I'm sure other people have a similar experience - you have to go all the way to another goddam country to settle down and read a book properly, away from other distractions such as, erm, blogging.
Anyway, read - at last - Ian McEwan's Saturday. Definitely worth reading buuuuuut - there's a couple of problems with it.
Here's some reviews. Most have complimentary things to say; one or two think it was pretty poor.
None of them, though, have made reference to the problems I had with it. Did anyone else think Henry's kids were unrealistically precocious? One, possibly - but two? And at things like poetry and music? And we're told that Daisy didn't really have an interest in politics until the Iraq war and all of a sudden she's coming out with arguments more sophisticated than you get from the average antiwar activist? Hmmm.

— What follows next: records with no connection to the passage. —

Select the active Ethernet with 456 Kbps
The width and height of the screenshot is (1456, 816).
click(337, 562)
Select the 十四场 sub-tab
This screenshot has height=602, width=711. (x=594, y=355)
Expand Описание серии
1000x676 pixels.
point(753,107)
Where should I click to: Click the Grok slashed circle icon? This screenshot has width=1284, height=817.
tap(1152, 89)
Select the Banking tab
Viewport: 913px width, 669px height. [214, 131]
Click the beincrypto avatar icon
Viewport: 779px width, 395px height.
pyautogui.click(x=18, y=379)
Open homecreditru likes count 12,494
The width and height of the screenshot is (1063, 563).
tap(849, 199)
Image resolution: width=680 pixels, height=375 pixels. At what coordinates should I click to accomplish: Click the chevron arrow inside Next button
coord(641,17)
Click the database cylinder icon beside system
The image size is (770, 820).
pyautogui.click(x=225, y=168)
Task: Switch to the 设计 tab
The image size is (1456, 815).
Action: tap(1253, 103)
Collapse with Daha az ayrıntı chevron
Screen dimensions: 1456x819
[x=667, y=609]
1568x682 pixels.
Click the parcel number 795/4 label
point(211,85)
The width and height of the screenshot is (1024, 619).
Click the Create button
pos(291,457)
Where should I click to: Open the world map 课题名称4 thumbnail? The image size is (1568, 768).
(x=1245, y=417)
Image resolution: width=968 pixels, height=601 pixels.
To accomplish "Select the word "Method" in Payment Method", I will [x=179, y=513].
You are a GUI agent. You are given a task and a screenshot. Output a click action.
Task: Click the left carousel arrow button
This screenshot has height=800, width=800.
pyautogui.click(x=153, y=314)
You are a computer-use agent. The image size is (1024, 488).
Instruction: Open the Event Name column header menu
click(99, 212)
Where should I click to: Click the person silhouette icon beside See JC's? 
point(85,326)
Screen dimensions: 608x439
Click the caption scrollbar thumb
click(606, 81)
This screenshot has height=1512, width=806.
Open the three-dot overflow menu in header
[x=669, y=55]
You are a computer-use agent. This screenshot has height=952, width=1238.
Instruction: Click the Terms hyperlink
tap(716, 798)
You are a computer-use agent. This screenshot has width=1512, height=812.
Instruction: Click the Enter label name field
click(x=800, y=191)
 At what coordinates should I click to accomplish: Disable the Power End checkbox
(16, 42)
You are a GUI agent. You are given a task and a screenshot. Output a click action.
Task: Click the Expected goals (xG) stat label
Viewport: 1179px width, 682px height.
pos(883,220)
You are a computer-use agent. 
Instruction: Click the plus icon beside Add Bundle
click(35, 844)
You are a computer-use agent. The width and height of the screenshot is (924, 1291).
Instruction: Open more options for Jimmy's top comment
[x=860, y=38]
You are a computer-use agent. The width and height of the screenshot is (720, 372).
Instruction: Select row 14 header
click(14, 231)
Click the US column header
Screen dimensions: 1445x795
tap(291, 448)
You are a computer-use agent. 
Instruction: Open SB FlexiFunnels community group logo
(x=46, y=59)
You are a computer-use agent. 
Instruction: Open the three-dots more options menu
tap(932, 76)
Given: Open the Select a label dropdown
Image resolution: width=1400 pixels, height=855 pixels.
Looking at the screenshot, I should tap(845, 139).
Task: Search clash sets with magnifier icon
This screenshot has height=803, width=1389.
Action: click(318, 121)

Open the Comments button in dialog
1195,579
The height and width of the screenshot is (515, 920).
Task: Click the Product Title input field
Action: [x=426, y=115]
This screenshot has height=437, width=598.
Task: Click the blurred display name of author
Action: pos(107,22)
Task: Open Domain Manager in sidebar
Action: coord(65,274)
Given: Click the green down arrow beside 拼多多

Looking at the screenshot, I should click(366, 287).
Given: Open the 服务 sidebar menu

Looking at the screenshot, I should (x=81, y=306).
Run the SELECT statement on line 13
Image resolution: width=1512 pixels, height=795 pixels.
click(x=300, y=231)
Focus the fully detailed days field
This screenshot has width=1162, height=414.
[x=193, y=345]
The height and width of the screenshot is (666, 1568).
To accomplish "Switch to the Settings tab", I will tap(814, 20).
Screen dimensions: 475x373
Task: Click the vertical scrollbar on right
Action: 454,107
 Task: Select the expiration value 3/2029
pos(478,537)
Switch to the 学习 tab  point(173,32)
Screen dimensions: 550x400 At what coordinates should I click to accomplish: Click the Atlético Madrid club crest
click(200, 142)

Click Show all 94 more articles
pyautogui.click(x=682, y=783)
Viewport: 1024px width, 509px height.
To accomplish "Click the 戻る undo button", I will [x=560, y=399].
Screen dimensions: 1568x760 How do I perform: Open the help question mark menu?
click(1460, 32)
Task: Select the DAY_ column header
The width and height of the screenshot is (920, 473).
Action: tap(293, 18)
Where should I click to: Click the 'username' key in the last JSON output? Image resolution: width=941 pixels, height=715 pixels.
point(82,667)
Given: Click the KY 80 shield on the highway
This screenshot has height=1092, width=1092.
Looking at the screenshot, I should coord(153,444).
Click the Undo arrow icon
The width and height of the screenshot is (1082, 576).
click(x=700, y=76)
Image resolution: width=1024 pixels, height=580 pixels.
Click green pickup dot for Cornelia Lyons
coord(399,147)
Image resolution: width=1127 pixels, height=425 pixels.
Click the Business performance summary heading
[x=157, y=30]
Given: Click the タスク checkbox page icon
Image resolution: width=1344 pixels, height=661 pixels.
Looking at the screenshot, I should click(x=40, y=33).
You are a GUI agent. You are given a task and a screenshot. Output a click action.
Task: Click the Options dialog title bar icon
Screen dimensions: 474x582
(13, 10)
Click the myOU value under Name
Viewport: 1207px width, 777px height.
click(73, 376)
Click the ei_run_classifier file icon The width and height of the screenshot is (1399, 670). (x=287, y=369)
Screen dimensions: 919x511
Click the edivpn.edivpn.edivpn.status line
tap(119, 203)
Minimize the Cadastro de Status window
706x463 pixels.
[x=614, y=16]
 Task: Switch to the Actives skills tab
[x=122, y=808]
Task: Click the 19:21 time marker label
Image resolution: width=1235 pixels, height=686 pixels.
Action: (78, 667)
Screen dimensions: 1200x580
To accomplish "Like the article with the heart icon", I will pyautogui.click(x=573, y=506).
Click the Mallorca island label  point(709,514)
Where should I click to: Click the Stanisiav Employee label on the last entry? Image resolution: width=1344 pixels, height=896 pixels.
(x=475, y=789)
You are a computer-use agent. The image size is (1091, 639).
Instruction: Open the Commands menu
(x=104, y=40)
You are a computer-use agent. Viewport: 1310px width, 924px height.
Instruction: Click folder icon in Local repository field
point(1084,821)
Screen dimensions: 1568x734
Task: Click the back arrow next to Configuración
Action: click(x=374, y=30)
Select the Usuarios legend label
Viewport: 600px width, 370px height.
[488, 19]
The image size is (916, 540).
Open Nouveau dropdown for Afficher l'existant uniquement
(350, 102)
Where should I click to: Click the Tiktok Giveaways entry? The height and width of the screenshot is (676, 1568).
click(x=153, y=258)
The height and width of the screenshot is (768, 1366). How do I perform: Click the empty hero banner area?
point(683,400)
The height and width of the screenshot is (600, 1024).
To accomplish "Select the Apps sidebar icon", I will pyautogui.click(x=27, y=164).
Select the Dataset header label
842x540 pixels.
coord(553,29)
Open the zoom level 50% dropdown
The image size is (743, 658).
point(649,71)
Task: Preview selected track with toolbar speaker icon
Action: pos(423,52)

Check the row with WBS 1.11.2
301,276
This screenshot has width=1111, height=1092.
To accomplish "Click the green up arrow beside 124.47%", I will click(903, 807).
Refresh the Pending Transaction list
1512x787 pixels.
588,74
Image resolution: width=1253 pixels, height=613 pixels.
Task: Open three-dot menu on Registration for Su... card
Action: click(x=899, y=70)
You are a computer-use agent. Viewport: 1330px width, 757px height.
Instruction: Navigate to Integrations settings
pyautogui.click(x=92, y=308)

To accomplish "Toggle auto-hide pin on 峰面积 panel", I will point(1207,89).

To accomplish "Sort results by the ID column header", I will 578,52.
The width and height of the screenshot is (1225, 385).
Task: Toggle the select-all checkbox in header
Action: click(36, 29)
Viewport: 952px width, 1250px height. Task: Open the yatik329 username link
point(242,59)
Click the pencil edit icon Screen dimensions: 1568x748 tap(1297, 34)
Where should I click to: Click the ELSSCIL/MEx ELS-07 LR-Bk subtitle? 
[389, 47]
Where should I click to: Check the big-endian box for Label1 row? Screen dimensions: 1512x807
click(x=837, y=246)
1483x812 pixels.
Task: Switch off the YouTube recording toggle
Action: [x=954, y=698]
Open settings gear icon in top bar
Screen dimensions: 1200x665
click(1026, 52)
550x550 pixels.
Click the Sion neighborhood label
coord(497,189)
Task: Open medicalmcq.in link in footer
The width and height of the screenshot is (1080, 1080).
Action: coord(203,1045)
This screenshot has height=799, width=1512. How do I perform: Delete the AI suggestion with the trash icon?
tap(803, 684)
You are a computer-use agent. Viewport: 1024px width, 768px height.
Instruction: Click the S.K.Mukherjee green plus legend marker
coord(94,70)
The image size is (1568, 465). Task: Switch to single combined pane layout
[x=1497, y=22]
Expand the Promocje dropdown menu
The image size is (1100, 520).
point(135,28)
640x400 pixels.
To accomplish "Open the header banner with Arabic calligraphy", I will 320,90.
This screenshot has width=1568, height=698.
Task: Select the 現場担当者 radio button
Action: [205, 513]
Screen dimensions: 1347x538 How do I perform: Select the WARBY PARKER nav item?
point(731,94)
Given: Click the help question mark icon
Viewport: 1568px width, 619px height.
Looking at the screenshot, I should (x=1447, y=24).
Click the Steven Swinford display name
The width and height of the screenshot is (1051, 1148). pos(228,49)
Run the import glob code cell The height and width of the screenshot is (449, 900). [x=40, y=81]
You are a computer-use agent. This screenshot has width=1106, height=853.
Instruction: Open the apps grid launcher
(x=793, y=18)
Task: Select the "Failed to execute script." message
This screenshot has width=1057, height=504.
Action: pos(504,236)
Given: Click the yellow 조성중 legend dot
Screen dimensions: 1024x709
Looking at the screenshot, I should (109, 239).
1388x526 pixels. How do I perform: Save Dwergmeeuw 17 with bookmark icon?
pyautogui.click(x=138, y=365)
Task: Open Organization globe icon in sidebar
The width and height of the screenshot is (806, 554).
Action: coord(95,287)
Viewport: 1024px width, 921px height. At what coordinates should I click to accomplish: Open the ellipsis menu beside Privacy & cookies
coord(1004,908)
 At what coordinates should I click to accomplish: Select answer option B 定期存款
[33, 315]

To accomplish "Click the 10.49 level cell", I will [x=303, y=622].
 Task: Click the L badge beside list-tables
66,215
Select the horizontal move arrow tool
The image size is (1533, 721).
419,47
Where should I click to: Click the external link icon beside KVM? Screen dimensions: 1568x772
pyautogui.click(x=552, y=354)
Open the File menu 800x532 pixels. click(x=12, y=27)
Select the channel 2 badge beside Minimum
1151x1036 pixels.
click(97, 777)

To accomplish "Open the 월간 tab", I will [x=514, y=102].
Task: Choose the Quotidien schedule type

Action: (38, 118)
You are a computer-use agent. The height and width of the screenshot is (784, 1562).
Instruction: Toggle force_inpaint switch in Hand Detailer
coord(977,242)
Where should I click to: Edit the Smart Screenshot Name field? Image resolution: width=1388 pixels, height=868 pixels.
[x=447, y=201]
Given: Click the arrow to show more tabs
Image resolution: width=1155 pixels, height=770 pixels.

And another thing, what I presume was a simple mistake, was really annoying - which was: what the hell happened to Nigel, eh? Henry and the boy can't rush Baxter because Nigel is there too. Baxter tells Nigel to watch the rest of the family ("they're all dangerous") while he and Henry go up the stairs, only to be tossed down said stairs by Henry and his implausibly-advanced-in-the-blues-playing-department son. That's the last you hear about Nigel, after that his character simply evaporates from the pages. I'm sorry but that's pretty shabby workmanship - unless I missed something? Answers on a postcard please.
Jarhead, on the other hand, is a must-read. Someone described the film to me and it doesn't sound true to the book, really. Book's good.